**Task instructions**
Nothing but the lines from the one containing "RS PLAY (267, 167)" through the last line of the data below should be returned, each copied exactly.

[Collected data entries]
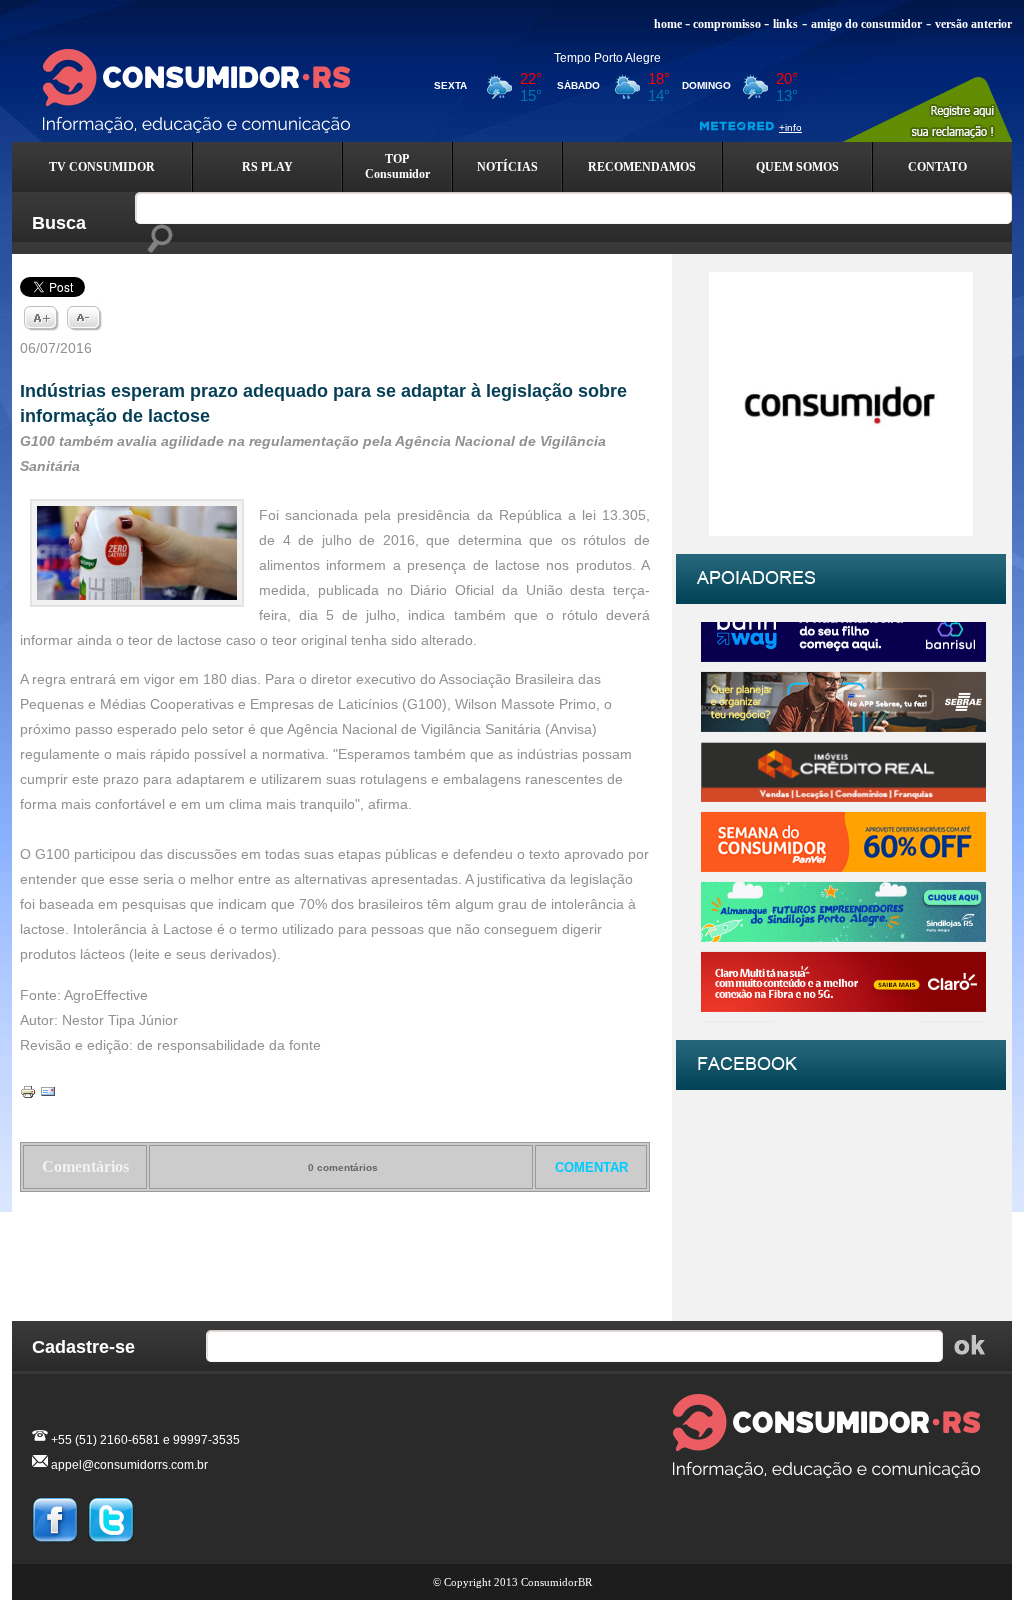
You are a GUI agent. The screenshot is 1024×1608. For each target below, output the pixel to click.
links (785, 24)
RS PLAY (267, 167)
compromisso (727, 24)
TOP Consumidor (397, 166)
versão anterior (973, 24)
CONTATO (937, 167)
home (668, 24)
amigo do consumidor (866, 24)
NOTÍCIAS (507, 167)
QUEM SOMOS (797, 167)
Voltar (335, 1244)
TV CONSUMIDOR (102, 167)
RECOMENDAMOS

**Exercise answer**
RS PLAY (267, 167)
compromisso (727, 24)
TOP Consumidor (397, 166)
versão anterior (973, 24)
CONTATO (937, 167)
home (668, 24)
amigo do consumidor (866, 24)
NOTÍCIAS (507, 167)
QUEM SOMOS (797, 167)
Voltar (335, 1244)
TV CONSUMIDOR (102, 167)
RECOMENDAMOS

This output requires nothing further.